Accordingly, providing the ability to accurately determine
formation fluid resistivity at existing reservoir conditions as
well as to be able to determine likely effects of formation fluids
on corrosion of materials used to complete construction of
wellbores through such formations would be useful in the field of
formation evaluation.
SUMMARY
[0007] This summary is provided to introduce a selection of
concepts that are further described below in the detailed
description. This summary is not intended to identify key or
essential features of the claimed subject matter, nor is it
intended to be used as an aid in limiting the scope of the claimed
subject matter.
[0008] A method according to one aspect for analyzing fluid
withdrawn from a subsurface formation includes disposing the
withdrawn fluid in a chamber and maintaining the fluid in the
chamber substantially at a same temperature and pressure as exists
in the subsurface formation. Electric current is passed through the
fluid in the chamber using at least one electrode made from a
selected metal, the electric current having direct current and
alternating current of frequency sufficient to determine at least
one of (i) resistance of the fluid sample in the chamber directly
and (ii) from the direct current determine a polarization
resistance of the at least one electrode.
[0009] Other aspects and advantages will be apparent from the
description and claims which follow.
BRIEF DESCRIPTION OF THE DRAWINGS
[0010] Certain embodiments are described below with reference to
the following figures:
[0011] FIG. 1 shows an example of a well site system that may be
used to obtain formation fluids samples during the drilling of a
wellbore, in accordance with aspects of the present disclosure.
[0012] FIG. 2 shows an example of obtaining formation fluid samples
using a wireline or similarly conveyed fluid sampling instrument in
accordance with an embodiment of the present disclosure.
[0013] FIG. 3 illustrates the principle of a Randle's Cell to show
how some example implementations may be used to estimate corrosion
effects on metallic components in a wellbore in accordance with
aspects of the present disclosure.
[0014] FIG. 4 shows an example impedance spectroscopy system for
determining fluid resistivity and electrode resistance in
accordance with an embodiment of the present disclosure.
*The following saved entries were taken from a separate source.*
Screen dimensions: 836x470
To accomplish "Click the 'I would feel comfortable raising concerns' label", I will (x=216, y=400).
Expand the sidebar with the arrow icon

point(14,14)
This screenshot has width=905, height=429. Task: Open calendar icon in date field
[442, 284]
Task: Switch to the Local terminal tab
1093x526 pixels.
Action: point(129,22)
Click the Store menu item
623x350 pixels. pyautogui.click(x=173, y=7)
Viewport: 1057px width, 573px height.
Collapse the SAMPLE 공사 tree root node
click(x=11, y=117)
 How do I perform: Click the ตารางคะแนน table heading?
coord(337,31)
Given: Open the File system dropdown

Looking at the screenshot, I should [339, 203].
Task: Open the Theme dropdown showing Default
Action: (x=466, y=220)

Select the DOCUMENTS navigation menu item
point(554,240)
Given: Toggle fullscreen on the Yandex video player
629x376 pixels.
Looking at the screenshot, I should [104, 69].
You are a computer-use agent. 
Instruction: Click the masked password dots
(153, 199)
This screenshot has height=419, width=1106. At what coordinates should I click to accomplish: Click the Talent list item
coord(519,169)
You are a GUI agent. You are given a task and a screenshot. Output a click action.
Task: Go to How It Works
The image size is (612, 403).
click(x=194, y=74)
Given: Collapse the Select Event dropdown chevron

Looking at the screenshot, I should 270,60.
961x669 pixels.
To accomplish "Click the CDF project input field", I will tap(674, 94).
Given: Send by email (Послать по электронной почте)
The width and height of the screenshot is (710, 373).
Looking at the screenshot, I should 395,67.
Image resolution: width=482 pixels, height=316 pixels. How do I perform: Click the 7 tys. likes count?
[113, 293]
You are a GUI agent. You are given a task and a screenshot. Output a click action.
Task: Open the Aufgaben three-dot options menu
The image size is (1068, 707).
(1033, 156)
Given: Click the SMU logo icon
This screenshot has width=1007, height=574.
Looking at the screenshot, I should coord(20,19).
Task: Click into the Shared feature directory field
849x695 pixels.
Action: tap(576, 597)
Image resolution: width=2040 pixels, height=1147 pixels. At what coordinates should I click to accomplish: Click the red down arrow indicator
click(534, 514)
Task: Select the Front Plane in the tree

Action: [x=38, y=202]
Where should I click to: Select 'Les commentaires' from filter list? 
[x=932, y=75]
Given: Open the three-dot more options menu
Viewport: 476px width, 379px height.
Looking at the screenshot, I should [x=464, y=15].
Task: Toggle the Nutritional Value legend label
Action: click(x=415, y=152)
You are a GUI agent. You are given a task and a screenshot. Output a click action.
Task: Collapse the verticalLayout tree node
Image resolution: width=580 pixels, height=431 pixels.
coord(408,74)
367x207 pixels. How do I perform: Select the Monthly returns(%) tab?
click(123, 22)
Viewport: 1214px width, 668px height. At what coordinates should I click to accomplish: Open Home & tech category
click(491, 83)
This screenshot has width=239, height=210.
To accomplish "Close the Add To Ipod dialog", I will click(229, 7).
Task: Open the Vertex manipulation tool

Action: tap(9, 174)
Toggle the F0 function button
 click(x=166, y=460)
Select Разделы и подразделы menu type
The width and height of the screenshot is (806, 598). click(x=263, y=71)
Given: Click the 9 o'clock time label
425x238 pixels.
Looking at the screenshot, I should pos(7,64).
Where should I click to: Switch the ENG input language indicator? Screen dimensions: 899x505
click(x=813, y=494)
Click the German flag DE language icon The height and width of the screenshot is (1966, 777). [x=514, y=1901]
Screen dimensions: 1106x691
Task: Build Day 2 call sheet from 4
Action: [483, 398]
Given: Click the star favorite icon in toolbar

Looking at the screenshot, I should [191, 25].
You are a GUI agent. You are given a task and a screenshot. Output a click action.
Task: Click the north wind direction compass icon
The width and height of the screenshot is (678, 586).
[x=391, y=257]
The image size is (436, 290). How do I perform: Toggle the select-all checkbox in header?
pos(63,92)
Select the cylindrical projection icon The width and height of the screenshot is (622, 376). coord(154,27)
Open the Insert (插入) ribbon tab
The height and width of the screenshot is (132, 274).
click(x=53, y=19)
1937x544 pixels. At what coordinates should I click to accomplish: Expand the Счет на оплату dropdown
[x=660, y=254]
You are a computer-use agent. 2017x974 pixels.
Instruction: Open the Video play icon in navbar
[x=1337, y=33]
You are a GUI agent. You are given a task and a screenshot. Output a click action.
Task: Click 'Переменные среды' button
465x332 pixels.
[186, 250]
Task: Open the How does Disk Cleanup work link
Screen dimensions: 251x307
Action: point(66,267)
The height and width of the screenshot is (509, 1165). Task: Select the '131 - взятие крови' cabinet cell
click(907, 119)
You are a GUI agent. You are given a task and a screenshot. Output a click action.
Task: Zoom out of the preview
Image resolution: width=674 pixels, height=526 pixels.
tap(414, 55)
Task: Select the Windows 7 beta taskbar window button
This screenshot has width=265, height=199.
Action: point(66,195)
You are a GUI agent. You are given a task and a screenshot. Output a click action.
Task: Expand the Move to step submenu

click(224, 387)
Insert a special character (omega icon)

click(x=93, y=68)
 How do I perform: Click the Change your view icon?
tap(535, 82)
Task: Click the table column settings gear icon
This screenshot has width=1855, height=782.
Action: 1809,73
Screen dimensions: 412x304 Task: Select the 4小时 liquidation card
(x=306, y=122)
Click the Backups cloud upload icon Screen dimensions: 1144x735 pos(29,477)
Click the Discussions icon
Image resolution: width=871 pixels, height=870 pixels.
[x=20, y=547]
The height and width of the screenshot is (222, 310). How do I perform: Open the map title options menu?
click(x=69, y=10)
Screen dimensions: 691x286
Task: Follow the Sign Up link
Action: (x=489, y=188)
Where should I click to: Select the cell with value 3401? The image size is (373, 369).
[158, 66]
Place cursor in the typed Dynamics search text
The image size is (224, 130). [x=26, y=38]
[0015] FIGS. 5 and 6 show examples of a test cell which may be
implemented in a wellbore testing instrument or at the Earth's
surface in accordance with embodiments of the present
disclosure.
[0016] FIG. 7 shows another example of a test cell in accordance
with an embodiment of the present disclosure.
DETAILED DESCRIPTION
[0017] The present description is made with reference to the
accompanying drawings, in which example embodiments are shown.
However, many different embodiments may be used, and thus the
description should not be construed as being limited to the
embodiments set forth herein. Rather, these embodiments are
provided so that this disclosure will be thorough and complete.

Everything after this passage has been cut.